Prompt recognition and treatment of these complications is essential to prevent or limit permanent damage. It is mandatory for the procedure to be performed by an expert practitioner, in a safe angiographic suite setting, under close and continuous monitoring of vital signs, to minimise the risks and improve the outcomes. To date, no cases of sphincter dysfunction have been reported.
Despite haemorrhoidal artery embolisation being an effective treatment for reducing haemorrhoidal symptoms, there is always the possibility of recurrence months or even years after the first procedure. Luckily, Emborrhoid is a treatment that can be repeated. In redo procedures, a careful search and identification of the new source of arterial supply must be performed for the treatment to be effective. In most cases, treatment failure is due to blood flow redistribution and hypertrophy of the middle rectal artery, as observed in 24% of patients1.

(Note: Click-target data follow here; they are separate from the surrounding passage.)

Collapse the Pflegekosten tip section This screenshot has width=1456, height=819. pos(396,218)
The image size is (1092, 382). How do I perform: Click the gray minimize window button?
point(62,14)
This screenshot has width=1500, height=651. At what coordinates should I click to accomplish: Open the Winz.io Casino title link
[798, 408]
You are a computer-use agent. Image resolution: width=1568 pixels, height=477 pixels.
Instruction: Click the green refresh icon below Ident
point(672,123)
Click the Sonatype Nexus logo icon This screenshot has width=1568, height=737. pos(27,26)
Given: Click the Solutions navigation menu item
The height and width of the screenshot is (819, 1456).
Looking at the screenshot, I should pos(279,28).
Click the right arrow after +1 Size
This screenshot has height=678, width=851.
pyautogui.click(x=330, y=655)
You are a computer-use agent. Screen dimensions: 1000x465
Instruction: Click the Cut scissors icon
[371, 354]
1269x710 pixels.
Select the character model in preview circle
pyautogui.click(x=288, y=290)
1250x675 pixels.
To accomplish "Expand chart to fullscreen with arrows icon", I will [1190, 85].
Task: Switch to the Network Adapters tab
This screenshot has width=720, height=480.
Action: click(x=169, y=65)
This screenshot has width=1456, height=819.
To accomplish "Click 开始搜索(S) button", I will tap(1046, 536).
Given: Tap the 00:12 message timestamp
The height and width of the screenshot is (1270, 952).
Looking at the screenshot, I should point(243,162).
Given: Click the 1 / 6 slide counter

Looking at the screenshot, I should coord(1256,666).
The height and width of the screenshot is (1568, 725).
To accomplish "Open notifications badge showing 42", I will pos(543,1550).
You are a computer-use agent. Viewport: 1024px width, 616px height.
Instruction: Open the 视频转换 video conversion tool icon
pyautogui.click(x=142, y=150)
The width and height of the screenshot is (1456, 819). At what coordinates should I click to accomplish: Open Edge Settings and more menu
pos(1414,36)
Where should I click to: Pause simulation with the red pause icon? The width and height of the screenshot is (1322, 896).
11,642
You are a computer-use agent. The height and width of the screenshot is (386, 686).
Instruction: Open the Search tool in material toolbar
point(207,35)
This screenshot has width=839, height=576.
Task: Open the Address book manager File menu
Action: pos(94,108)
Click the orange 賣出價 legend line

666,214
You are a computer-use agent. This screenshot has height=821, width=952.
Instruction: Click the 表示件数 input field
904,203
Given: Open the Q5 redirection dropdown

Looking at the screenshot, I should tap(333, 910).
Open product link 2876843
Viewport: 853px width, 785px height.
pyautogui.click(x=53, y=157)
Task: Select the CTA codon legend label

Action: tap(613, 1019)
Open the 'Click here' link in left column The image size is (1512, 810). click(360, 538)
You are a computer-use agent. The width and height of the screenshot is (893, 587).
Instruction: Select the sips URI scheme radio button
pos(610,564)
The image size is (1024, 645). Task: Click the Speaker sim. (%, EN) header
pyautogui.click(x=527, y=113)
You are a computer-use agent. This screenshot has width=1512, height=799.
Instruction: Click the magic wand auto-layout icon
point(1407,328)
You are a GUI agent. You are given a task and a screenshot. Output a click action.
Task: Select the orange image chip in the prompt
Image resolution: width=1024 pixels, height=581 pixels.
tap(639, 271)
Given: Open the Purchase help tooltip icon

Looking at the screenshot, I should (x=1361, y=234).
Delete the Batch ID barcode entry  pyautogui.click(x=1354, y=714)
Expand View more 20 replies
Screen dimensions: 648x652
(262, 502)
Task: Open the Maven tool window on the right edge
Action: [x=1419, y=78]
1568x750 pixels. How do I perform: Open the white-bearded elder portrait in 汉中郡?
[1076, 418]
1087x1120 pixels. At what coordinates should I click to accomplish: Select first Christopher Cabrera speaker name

Outcomes and future perspectives
The success rates associated with this technique are very high, ranging from 93 to 100%, while the clinical success rates vary between 63 and 94%, without major complications. The results described in the current literature support the effectiveness and safety of embolisation of the rectal artery for chronic haemorrhoidal disease. Variations of the classical technique have been described, such as the “spaghetti technique” and techniques involving the use of resorbable or non-resorbable microparticles 3,19,20. One ongoing randomized clinical trial (RCT) (NCT05697562) is evaluating the non-inferiority of the Emborrhoid technique compared to Doppler-guided haemorrhoidal artery ligation, and is expected to be completed by the end of 2026. As the technique application is relatively recent, clinical trials with prolonged follow-up are desirable, to establish the role of embolisation in haemorrhoidal pathology, and assisting in selecting patients who would benefit most from this interventional radiology procedure.